There were tractors being driven around the field for the fun of it. The tiniest was Harold Pollock's little half-scale Rumely tractor that he built from scratch, and which he completed in 1969 for his son Jerry. Only now, Jerry and Martha Pollock's four-year-old son Robert gets to pilot the miniature gas powered tractor his grandfather had created!
And too, there were Tommy Hatcher's one-quarter scale and half-scale steam engine tractors that he had built. They were there on the field running around.
There were two horse-drawn shuttle rides in operation. One was Myron and Sharon Dawson's big team of Belgian horses pulling Charles 'Chalk' Hayes' red wagon. The other wagon was owned by Paul Alexander. It was pulled by Don Ziler's team of Belgians.
There were, for sale, miniature toy tractors, old farm and tractor manuals, wooden toys, arts and crafts, and yes, plenty of food. The Cumberland Volunteer Fire Department volunteers have that down pat. Their food was good!
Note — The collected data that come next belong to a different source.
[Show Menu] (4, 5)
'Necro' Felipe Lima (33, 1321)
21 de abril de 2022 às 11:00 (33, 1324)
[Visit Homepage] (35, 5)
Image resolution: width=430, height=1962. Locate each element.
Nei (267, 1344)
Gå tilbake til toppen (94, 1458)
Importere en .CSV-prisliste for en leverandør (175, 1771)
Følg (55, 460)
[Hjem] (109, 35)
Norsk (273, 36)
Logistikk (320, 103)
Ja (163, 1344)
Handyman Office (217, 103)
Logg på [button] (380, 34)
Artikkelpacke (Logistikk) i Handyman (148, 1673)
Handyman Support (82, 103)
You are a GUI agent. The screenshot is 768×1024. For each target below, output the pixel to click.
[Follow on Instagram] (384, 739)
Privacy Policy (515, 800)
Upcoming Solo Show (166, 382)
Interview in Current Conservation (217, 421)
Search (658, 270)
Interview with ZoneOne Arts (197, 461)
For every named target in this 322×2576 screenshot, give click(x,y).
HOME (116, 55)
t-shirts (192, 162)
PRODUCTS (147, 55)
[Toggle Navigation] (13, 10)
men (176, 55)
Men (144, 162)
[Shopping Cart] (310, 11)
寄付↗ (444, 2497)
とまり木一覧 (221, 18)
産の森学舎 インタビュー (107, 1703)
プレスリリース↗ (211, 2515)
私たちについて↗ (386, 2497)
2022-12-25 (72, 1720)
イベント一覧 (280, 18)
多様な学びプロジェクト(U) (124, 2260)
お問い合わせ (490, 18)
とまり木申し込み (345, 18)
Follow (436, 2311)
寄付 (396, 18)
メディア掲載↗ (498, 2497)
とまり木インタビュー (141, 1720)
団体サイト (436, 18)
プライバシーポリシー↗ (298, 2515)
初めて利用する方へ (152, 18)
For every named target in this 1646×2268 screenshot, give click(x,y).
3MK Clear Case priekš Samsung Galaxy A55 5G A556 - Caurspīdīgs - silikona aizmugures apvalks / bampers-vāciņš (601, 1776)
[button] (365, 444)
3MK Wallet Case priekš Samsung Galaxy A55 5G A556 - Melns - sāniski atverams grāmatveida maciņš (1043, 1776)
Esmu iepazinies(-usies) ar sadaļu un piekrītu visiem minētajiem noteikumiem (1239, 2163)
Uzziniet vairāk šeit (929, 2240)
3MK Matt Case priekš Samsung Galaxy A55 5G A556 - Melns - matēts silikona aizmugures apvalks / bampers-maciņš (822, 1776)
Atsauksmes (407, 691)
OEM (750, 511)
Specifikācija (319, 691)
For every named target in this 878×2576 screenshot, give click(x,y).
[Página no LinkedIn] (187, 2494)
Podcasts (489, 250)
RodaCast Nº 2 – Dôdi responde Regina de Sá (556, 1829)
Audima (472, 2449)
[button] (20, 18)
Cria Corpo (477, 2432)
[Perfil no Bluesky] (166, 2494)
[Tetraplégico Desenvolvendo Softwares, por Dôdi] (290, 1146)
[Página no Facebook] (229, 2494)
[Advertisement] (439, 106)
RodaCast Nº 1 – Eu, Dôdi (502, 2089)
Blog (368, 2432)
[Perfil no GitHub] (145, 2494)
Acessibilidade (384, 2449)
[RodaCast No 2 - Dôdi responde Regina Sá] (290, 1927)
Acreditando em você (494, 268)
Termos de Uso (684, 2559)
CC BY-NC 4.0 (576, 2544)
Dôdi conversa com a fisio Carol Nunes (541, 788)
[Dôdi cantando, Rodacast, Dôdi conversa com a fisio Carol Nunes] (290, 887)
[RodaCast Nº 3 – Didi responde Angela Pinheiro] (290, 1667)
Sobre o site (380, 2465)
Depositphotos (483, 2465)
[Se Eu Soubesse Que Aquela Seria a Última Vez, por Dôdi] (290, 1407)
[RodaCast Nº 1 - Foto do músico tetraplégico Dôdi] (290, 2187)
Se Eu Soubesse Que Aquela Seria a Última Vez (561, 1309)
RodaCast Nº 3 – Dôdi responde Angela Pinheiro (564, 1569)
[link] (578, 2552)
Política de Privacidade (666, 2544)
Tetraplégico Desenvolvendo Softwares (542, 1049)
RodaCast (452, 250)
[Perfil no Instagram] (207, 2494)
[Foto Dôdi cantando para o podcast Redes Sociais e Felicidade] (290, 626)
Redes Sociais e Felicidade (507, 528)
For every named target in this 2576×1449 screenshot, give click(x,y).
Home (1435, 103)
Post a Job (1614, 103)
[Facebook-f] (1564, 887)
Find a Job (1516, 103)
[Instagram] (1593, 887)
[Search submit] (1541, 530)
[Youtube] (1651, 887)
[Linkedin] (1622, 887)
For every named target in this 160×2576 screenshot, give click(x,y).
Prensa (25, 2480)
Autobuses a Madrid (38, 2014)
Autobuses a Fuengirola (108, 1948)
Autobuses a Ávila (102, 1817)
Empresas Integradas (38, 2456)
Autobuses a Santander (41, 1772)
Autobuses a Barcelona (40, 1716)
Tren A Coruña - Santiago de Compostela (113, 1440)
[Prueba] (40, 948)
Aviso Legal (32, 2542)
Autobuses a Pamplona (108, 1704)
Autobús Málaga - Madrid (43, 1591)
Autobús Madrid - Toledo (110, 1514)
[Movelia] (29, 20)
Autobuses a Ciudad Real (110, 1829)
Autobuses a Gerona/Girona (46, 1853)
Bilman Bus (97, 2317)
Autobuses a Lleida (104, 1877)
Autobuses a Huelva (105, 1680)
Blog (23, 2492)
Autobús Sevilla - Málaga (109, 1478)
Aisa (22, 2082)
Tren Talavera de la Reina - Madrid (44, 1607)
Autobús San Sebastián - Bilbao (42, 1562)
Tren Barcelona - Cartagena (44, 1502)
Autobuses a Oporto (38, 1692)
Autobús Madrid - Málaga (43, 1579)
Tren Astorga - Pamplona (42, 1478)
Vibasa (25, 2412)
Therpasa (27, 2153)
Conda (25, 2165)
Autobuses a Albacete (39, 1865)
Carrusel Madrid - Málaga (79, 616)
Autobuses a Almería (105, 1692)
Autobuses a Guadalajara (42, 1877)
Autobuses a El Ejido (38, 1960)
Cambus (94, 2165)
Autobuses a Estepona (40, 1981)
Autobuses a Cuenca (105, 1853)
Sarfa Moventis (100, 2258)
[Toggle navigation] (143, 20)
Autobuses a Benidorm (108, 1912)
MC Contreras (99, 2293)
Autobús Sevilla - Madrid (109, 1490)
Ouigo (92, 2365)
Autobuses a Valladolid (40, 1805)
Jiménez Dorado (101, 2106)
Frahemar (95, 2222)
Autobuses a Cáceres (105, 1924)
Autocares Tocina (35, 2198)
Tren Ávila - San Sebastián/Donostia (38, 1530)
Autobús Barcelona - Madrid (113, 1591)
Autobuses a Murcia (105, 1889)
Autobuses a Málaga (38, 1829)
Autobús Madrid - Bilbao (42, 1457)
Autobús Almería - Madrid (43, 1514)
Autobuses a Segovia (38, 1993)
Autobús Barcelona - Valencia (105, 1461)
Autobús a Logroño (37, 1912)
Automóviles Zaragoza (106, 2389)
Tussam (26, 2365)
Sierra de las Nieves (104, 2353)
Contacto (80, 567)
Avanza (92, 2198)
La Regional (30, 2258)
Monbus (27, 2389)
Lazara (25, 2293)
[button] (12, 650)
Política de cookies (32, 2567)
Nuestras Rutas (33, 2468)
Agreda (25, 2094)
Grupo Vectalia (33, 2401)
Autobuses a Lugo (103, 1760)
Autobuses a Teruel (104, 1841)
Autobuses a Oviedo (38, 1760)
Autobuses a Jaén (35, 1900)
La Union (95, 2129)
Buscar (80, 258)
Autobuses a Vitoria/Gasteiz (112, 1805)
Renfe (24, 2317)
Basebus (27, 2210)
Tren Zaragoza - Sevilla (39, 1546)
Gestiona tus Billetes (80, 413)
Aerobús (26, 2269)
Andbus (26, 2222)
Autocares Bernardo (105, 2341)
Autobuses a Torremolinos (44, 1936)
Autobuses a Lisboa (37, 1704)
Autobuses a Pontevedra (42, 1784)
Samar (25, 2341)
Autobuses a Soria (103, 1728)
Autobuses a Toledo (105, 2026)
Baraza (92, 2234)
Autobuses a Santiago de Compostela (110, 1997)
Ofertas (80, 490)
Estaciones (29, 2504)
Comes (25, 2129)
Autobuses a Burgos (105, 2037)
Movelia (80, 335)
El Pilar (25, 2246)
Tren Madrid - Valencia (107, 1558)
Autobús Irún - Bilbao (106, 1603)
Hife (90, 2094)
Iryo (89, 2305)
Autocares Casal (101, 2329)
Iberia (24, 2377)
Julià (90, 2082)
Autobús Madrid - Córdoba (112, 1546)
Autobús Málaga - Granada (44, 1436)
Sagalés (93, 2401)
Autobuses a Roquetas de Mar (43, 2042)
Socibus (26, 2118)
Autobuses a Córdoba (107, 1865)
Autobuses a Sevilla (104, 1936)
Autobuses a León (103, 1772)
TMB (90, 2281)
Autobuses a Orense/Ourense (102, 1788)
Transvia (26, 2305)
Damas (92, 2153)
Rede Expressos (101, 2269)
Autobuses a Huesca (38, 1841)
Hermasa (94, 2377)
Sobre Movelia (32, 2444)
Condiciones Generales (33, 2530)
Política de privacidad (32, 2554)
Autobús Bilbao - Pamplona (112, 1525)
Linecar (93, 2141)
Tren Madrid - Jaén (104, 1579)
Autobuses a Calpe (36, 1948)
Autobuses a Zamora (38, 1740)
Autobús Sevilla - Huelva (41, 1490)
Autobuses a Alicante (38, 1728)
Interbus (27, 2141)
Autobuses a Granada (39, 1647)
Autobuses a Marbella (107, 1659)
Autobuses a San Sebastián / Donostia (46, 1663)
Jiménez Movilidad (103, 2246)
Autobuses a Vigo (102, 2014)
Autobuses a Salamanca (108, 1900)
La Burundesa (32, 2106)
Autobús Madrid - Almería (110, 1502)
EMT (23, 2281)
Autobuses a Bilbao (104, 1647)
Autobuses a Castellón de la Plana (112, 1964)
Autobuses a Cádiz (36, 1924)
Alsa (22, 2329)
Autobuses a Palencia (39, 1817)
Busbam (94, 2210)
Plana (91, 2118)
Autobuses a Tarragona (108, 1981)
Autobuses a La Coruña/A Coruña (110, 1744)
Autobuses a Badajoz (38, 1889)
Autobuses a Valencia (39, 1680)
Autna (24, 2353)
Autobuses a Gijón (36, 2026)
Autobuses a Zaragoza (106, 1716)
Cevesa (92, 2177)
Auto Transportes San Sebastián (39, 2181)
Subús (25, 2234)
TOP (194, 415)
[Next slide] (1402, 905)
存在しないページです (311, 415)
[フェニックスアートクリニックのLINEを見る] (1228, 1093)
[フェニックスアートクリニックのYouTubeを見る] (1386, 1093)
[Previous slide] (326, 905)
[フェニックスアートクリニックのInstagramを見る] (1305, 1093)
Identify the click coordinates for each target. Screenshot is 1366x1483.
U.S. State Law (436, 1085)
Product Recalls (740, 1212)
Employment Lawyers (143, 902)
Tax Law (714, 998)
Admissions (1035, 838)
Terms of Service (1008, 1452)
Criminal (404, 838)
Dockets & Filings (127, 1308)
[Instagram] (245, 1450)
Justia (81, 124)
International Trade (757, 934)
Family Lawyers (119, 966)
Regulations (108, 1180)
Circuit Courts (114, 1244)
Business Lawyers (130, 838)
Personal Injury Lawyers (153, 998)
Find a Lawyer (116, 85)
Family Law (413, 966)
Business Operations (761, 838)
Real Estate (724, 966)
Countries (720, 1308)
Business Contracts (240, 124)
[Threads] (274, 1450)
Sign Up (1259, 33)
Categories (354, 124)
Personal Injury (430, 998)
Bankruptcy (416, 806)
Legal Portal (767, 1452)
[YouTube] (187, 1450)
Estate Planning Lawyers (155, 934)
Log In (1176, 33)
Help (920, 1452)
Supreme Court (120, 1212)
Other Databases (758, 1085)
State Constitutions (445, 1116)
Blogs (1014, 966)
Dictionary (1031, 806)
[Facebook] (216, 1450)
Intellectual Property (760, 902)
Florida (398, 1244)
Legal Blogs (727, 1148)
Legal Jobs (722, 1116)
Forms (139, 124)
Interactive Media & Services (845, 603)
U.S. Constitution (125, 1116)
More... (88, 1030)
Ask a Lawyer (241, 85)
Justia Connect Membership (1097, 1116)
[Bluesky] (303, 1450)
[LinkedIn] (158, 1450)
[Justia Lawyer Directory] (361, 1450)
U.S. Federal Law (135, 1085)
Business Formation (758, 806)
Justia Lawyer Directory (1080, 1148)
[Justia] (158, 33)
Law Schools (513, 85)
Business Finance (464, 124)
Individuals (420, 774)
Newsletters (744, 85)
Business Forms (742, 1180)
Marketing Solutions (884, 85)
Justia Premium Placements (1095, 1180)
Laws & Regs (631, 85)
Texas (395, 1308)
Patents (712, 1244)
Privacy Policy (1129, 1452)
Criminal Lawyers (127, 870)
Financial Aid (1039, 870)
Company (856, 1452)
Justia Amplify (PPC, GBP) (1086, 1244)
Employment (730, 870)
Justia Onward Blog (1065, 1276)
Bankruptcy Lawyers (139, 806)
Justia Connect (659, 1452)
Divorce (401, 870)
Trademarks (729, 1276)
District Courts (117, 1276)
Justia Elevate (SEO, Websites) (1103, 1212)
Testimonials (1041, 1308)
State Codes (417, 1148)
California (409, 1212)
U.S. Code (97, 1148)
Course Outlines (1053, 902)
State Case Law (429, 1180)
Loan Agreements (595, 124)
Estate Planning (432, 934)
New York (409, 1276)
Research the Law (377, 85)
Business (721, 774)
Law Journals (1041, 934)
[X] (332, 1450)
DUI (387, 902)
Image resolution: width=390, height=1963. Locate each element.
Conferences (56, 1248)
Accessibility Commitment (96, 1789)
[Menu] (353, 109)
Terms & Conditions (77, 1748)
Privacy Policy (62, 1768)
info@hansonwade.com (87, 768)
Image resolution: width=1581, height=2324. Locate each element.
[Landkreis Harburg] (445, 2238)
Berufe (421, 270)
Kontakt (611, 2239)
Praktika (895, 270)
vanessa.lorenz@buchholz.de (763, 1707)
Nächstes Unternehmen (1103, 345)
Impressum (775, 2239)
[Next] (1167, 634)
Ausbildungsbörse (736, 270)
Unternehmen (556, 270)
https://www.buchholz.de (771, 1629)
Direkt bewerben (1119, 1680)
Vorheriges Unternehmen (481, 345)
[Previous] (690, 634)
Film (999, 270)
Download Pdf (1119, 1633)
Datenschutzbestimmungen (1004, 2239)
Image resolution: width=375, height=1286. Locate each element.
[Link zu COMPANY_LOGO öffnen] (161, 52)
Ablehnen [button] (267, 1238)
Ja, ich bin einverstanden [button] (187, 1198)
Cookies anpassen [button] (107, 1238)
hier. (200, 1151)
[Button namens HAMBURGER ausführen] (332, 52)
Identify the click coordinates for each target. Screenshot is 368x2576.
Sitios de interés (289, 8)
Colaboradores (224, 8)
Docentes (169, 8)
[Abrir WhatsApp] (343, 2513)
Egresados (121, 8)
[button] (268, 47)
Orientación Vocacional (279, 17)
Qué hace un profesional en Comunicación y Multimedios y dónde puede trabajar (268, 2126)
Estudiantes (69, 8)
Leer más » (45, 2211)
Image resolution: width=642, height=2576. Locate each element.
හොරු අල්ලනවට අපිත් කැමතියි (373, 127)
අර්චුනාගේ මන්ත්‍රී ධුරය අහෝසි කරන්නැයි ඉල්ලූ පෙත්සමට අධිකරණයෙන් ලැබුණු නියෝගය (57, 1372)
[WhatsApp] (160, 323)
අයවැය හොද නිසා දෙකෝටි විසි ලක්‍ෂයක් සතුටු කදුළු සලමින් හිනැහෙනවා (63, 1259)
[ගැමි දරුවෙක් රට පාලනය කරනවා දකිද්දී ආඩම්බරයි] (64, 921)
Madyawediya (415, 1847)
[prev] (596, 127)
The kids and their parents of the Cumberland Valley 4-H organization worked their hearts out, I'll tell you! They made lemonade and mountains of homemade ice cream. 160 gallons of it was sold in two days!
And there was an inflatable starwalk station. This was where kids got to jump up and down and around on aired up mattresses on three sides. They couldn't hurt themselves.
And nobody was hurt during the entire show. Just fun and happiness prevailed. Like life should be and will be again next year at the next Freeland Valley Antique Power Club's Show that's for our community good and for preserving our heritage. The fourth annual show will be held July 29 and 30, 1995.